Exercise
Where does the word "profile" occur in the data below? Copy each line that holds it.

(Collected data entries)
-- -- --
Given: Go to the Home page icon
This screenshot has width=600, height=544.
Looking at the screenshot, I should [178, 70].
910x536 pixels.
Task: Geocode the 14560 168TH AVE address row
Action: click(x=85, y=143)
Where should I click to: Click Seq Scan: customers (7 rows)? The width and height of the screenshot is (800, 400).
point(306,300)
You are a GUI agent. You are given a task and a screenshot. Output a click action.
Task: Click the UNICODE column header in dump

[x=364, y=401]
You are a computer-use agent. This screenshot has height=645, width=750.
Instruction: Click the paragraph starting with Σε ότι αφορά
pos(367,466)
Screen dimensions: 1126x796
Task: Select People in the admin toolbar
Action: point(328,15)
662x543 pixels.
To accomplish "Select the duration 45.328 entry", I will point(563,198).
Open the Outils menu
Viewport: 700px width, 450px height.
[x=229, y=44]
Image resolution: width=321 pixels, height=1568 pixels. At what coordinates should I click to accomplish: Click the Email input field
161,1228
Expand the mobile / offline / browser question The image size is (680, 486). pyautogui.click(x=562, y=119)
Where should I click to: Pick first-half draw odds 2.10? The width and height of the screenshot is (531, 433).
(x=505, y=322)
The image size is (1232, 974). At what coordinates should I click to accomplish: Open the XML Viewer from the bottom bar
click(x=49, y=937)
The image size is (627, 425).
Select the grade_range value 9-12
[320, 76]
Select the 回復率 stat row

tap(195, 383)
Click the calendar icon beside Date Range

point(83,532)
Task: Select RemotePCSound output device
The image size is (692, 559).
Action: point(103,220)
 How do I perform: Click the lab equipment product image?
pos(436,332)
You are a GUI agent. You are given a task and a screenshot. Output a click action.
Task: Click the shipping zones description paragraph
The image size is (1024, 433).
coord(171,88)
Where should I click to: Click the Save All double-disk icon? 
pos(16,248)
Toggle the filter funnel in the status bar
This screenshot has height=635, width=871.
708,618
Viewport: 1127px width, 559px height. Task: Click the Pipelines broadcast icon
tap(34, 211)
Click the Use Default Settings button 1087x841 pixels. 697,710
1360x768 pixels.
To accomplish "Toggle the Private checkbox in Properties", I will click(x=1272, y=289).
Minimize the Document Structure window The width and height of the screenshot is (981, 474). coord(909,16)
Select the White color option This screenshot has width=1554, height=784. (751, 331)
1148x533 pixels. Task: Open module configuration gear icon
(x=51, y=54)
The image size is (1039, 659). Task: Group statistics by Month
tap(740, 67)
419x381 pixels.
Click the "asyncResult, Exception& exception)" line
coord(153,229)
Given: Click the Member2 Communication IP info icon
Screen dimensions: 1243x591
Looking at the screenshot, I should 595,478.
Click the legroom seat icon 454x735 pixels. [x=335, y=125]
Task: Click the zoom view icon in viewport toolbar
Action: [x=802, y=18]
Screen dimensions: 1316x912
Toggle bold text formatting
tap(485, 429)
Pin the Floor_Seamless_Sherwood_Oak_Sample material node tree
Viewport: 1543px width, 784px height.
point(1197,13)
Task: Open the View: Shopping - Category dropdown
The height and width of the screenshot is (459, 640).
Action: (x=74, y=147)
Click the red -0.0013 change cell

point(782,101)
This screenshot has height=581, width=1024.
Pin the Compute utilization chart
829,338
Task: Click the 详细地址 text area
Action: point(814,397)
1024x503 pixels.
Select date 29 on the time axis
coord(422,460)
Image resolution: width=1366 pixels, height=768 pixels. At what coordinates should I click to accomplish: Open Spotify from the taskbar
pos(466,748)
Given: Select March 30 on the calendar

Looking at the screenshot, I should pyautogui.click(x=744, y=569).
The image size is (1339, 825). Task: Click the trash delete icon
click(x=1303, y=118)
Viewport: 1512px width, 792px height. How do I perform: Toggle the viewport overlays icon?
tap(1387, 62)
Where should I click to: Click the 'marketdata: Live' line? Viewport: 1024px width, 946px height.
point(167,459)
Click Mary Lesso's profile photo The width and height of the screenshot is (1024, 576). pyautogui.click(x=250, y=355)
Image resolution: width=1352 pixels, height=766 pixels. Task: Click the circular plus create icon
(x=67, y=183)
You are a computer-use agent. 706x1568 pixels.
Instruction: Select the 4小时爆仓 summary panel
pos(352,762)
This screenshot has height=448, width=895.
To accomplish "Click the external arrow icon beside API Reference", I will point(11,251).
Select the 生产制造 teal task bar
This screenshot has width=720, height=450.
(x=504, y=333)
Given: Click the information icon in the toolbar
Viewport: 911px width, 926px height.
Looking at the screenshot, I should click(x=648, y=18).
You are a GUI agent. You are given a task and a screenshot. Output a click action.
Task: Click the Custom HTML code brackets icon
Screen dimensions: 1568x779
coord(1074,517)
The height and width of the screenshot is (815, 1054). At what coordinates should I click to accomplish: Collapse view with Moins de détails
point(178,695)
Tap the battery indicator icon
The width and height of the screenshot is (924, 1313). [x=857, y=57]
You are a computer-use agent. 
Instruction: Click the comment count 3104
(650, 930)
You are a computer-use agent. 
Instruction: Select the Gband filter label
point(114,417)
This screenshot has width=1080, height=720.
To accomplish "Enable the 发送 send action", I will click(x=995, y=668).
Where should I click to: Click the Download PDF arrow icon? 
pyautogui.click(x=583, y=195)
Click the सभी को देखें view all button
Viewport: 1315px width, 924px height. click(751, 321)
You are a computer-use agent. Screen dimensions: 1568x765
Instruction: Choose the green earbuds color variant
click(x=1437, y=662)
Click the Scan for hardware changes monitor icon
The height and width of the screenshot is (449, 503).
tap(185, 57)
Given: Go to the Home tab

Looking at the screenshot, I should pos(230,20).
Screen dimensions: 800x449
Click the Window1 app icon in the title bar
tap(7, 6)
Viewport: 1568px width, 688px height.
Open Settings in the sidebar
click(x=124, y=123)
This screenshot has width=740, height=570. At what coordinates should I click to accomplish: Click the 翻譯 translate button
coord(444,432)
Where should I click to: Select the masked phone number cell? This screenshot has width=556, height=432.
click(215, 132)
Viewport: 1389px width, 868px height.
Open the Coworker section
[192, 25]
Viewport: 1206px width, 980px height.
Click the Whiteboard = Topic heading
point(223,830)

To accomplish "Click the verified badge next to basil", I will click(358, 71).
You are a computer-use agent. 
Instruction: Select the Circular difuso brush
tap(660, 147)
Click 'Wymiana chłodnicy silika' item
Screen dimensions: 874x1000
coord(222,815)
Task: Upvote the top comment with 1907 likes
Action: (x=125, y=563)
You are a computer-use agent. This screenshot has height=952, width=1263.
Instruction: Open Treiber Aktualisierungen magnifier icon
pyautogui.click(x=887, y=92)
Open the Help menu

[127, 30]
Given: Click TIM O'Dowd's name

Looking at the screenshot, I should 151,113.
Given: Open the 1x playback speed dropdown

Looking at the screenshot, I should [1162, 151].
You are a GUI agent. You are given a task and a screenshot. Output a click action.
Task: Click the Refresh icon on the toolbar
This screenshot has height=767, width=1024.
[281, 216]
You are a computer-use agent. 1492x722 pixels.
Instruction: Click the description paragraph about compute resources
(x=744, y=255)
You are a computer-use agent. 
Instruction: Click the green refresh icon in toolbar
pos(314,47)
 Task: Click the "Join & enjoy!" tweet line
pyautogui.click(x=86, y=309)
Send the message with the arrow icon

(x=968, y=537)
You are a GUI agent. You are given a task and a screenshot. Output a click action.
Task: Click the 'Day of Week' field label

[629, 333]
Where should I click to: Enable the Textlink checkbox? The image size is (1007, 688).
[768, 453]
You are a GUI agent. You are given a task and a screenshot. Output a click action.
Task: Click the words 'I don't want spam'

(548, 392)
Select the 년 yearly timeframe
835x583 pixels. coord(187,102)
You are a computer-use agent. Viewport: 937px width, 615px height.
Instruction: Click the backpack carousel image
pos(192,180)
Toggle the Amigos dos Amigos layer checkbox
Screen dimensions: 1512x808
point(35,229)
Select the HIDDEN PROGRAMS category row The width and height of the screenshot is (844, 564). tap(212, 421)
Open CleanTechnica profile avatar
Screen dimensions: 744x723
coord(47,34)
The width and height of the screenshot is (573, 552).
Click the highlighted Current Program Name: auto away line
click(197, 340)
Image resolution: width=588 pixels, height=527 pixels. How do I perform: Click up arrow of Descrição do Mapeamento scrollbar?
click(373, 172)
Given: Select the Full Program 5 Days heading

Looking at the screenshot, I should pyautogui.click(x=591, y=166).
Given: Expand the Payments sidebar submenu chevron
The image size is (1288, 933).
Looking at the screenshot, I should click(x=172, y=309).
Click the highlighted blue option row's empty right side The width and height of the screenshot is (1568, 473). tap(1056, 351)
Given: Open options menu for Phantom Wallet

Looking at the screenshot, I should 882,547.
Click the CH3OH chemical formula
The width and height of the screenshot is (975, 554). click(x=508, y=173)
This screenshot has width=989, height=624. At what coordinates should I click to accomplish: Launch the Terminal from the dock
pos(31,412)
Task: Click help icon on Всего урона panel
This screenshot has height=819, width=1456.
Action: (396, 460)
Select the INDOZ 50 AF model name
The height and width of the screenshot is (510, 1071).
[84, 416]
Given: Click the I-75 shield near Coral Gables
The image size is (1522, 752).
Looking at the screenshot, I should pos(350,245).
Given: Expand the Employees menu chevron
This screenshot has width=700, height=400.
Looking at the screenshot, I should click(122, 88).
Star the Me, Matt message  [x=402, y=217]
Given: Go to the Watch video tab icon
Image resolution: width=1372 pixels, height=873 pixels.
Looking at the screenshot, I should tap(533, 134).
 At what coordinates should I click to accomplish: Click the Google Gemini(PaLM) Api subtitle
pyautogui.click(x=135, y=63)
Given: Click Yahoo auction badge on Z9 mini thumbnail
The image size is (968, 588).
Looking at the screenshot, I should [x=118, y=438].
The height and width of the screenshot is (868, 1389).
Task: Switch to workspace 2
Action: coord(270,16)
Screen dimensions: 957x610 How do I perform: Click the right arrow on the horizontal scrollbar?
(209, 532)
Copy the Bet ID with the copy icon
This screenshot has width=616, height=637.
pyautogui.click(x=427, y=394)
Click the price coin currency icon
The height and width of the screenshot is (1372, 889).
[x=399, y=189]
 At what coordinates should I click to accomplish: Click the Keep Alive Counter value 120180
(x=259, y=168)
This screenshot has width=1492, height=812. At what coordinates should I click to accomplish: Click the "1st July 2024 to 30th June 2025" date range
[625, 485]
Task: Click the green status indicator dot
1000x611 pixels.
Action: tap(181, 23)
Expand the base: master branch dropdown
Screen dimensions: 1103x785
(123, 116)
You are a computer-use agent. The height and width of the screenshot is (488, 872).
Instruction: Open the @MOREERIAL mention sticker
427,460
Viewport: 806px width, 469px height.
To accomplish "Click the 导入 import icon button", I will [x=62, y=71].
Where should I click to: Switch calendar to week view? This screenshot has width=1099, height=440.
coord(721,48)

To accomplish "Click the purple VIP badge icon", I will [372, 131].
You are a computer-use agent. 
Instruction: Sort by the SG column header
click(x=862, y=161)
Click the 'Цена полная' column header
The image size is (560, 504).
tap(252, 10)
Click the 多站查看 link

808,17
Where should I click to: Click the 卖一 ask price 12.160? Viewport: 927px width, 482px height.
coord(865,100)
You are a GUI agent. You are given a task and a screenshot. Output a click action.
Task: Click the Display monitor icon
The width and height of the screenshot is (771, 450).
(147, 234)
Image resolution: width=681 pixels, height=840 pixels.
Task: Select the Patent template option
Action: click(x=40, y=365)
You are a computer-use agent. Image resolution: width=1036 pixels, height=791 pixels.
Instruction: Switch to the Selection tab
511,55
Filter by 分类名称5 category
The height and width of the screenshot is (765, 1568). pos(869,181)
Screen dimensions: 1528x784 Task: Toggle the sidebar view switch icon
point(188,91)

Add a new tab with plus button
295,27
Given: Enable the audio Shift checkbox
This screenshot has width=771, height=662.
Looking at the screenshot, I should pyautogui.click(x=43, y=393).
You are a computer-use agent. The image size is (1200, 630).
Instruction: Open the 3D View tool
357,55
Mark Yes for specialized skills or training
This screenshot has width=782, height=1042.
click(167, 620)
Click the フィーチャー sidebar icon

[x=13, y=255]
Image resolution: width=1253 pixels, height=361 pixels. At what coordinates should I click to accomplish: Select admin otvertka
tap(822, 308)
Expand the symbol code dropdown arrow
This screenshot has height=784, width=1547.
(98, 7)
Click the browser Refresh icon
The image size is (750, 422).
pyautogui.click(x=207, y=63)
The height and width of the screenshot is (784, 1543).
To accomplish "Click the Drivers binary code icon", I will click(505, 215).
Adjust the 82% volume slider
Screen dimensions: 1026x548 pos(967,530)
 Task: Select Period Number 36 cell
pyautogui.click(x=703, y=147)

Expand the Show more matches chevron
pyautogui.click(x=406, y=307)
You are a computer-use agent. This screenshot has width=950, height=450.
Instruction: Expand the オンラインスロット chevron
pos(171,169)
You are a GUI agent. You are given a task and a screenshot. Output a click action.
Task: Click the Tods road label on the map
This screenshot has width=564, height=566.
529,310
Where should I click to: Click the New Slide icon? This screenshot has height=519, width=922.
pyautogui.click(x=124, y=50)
-- -- --
Answer section
Click Mary Lesso's profile photo The width and height of the screenshot is (1024, 576). pyautogui.click(x=250, y=355)
Open CleanTechnica profile avatar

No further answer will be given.